# Removing filter media to improve flow



## bern (24 Jan 2016)

Hi folks,

I have a Fluval Roma 240L tank, moderately planted low/medium tech, dosing ferts and currently using liquid carbon. I'm using a Fluval 306 filter, which doesn't seem to create as much flow as I'd hoped it would. Currently I have all the media in apart from the carbon. Would it improve the flow in the tank by any significant amount if I removed some of the sponges etc?


----------



## Martin in Holland (25 Jan 2016)

For sure...most of us just use a little media. You could cut the course sponges into small pieces and only place 1/3 (or less) back to ensure you still have enough bacteria.


----------



## bern (25 Jan 2016)

I do have quite a bit of detritus in the tank despite vacuuming regularly. My concern with removing media was that the water would get all muddy. But I'll still give it a go!


----------



## Martin in Holland (25 Jan 2016)

Not enough flow will give detritus more chance to settle down on the substrate.


----------



## DRG93 (25 Jan 2016)

Removing some of the filter media shouldn't harm at all providing you don't take a big chunk out all in one go. I agree with what Martin says above regarding increasing the surface area of filter media. What I tend to do, instead of putting in a pad of filter floss / foam, I cut it up into square cubes and put it in that way. This means that the bacteria have more area to accumulate on whilst also not greatly negatively impacting the flow rate. Filter floss and pads are better than all these Bio balls and stuff that's on the market IMO.


----------



## dw1305 (25 Jan 2016)

# Task 1:
In the filter flow thread, why does DRG93 cut filter floss or foam into cubes instead of putting it in as a pad? Answer in one to three sentences.
# Task 2:
Edit the filter flow thread from "Removing some of" down to "dw1305 (25 Jan 2016)", replacing "filter media" with "filter sponges".
# Task 3:
Pick up the filter flow thread at the point where it stops.
None of the rows are needed for this work.

# Dataset content:
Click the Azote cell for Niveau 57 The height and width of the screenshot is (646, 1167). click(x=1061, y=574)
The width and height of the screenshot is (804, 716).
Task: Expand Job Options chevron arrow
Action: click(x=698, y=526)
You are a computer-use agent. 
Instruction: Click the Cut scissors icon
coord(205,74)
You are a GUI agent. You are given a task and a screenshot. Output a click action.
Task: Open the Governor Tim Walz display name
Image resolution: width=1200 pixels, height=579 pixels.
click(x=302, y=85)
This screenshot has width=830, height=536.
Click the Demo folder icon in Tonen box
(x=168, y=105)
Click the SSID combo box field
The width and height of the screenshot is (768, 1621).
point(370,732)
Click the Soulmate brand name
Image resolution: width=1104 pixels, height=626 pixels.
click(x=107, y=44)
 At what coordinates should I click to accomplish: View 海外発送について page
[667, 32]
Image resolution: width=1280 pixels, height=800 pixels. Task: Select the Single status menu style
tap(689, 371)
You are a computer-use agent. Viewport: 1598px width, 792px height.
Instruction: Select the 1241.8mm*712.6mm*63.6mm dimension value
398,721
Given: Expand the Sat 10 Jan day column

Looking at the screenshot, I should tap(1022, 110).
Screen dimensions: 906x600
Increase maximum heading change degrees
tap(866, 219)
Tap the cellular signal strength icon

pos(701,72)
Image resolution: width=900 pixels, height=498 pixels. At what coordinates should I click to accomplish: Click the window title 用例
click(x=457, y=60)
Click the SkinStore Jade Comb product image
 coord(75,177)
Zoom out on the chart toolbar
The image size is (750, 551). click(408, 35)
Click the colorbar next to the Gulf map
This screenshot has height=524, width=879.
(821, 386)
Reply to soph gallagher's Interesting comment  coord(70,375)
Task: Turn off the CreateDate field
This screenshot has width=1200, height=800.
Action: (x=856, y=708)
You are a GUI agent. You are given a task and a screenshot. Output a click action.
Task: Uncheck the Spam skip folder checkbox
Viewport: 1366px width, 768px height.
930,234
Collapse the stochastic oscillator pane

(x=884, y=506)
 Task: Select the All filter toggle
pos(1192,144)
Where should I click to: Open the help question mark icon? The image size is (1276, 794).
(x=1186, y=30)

# Expected answer 1:
Cutting the floss or foam into cubes gives the bacteria more area to accumulate on. It also avoids greatly reducing the flow rate.

# Expected answer 2:
Removing some of the filter sponges shouldn't harm at all providing you don't take a big chunk out all in one go. I agree with what Martin says above regarding increasing the surface area of filter sponges. What I tend to do, instead of putting in a pad of filter floss / foam, I cut it up into square cubes and put it in that way. This means that the bacteria have more area to accumulate on whilst also not greatly negatively impacting the flow rate. Filter floss and pads are better than all these Bio balls and stuff that's on the market IMO.


----------



## dw1305 (25 Jan 2016)

# Expected answer 3:
Hi all, 





bern said:


> I do have quite a bit of detritus in the tank despite vacuuming regularly. My concern with removing media was that the water would get all muddy.


Can you put a sponge on the filter intake? I keep very weedy tanks so I can hide quite a big sponge in the tank. If you have a pre-filter sponge you can clean it every couple of days without having to open the canister. 





Martin in China said:


> You could cut the course sponges into small pieces and only place 1/3 (or less) back to ensure you still have enough bacteria


PPI10 (or PPI20 sponge) is a good filter media. 

It doesn't really matter what media you use. As well as sponge I've got filters with "floating cell" media, Eheim "coco-pops" and sintered glass and ceramic rings.  

Mainly the filters are 1/3 - 2/3 full of media, I just aim to keep flow  through the filter to keep all the filter media aerobic.

cheers Darrel


----------



## bern (26 Jan 2016)

I'm guessing the ceramic rings I have are doing most of the biological filtration. I have a few sponges in the filter as well. Fixing a sponge to the intake is actually a great idea. Probably reduce the need for cleaning the filter out too.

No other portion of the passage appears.